**Task goal:**
Print the listing below from the line containing "Given: Click the" to its last line, both ends included, and leave the pictures out.

**Stored data:**
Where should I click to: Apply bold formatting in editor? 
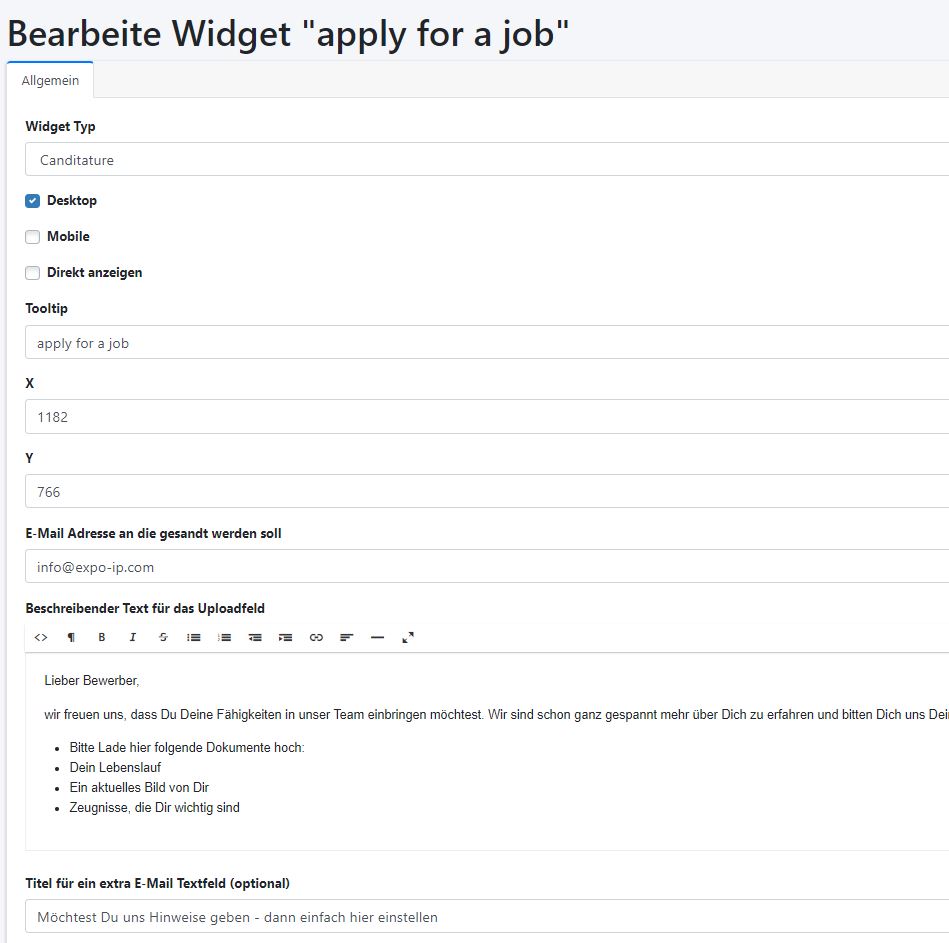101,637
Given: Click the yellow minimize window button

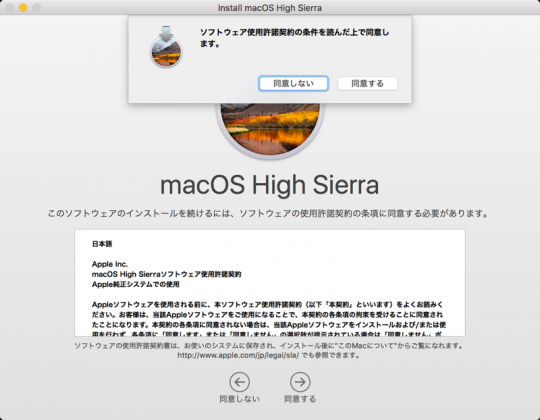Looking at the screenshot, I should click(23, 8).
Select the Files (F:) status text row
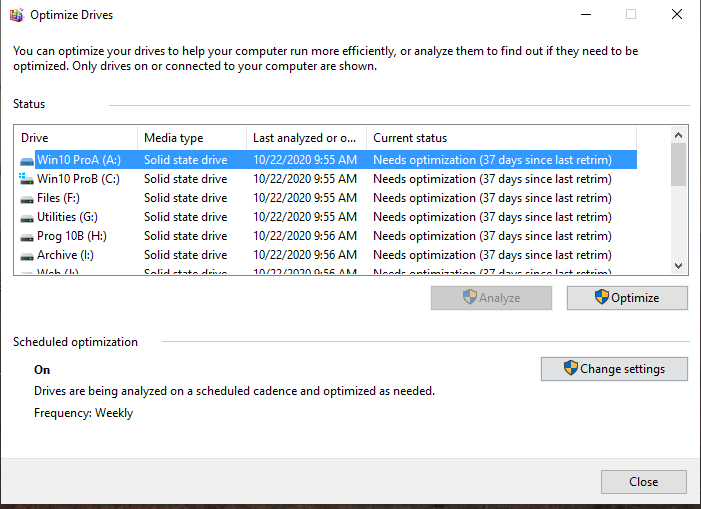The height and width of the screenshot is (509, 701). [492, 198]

**Solution:**
Given: Click the yellow minimize window button

Looking at the screenshot, I should click(23, 8).
Select the Files (F:) status text row
The height and width of the screenshot is (509, 701). [492, 198]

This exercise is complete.